Rubio had a new take to offer the press on the Gang of
Eight’s bill to reform national immigration policy: Before, he had expressed
concern only about securing Republican votes. Now, Democrats, too, he said,
were revolting against the bill’s border-security provisions.
“What’s stymieing efforts in the Senate is not my
comments. What’s stymieing efforts in the Senate is that we don’t have the
votes to pass it because too many members on both sides of the aisle do not
believe it goes far enough on border security,” he said.
Minutes earlier, in the closed-door Republican Study
Committee meeting, Senator Ted Cruz (Texas) had offered a different take. “This
bill will sail through the Senate,” he told nearly one hundred assembled House
conservatives in a sweltering, packed room in the basement of the Capitol,
urging them emphatically to stop it in its tracks in the lower chamber.
* WHO TO BELIEVE - CRUZ OR RUBIO? ME? I BELIEVE CRUZ.
Back at the cameras, Rubio finished, leaving the
microphones for Sessions to give his response. But just as Sessions took the
stage, a horde of reporters deserted him to follow the other Gang of Eight
member leaving the meeting, Senator Jeff Flake (R-AZ).

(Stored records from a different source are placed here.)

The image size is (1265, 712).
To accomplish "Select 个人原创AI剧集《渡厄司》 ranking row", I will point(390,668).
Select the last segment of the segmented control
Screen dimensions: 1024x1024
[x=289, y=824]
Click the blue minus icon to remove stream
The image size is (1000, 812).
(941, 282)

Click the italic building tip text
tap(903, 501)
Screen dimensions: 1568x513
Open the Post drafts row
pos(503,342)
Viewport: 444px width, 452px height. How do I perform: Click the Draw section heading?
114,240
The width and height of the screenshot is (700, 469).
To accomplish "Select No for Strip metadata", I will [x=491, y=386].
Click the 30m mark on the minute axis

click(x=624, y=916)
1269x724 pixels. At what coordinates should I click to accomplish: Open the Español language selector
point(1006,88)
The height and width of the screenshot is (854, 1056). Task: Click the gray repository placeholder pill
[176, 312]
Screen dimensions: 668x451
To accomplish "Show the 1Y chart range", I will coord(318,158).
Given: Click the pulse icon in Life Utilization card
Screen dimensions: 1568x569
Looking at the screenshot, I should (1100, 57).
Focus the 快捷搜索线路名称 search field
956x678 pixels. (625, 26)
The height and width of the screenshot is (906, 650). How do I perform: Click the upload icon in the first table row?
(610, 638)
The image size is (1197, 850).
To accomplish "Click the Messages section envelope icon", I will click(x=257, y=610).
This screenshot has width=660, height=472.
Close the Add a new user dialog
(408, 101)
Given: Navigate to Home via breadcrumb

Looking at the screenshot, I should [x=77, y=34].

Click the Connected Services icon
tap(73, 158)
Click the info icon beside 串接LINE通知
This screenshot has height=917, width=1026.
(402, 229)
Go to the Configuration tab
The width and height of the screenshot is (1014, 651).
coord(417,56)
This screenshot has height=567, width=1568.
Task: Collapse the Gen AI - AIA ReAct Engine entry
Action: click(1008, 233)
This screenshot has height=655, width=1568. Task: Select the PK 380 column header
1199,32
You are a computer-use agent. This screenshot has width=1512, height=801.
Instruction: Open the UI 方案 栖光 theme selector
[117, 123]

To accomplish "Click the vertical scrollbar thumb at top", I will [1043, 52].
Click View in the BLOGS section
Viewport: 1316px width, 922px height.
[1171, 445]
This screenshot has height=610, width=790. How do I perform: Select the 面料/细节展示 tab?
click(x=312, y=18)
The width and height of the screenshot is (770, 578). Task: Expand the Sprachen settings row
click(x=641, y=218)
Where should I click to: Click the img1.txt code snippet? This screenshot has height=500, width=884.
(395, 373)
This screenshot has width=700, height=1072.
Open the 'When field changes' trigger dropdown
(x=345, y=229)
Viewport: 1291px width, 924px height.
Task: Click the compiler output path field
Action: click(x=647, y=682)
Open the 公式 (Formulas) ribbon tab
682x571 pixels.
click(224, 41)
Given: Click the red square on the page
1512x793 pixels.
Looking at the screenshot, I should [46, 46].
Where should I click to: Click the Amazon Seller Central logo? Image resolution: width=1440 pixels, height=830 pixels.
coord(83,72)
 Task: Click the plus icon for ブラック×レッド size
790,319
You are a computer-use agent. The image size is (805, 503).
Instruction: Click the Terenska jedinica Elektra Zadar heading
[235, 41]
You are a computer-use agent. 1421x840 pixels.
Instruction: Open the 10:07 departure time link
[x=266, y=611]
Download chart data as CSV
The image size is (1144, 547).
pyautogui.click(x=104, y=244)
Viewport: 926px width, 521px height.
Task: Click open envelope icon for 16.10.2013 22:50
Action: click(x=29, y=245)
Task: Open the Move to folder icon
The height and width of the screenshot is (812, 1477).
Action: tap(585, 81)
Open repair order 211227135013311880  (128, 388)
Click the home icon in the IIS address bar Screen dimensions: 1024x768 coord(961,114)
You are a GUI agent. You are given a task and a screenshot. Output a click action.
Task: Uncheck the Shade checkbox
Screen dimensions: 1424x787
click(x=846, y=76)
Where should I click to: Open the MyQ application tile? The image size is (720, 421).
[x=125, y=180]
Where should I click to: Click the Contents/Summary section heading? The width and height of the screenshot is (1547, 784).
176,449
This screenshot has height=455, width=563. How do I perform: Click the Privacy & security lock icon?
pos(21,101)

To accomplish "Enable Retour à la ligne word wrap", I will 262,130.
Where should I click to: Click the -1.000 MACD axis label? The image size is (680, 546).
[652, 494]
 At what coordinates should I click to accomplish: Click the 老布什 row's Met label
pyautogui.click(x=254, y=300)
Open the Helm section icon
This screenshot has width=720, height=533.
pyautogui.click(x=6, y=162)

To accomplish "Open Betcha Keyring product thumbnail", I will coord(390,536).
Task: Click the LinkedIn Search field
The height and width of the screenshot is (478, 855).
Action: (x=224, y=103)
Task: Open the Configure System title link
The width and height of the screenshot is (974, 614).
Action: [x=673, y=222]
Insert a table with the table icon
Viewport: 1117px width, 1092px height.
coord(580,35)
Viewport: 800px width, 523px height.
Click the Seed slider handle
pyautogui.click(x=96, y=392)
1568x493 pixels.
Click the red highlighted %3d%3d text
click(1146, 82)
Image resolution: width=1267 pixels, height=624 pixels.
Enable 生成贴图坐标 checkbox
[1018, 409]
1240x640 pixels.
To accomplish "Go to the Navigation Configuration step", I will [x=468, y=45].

The charismatic Rubio and his immigration gang are
effortlessly driving the media coverage of the immigration bill, to the great
frustration of the bill’s opponents, who are struggling to draw attention to
what they consider the legislation’s deep and systemic flaws.
In past days, Rubio has said the bill doesn’t have enough
votes and that he might even vote against it, prompting a frenzy of horse-race
coverage that is drowning out most discussion about the substance of the bill.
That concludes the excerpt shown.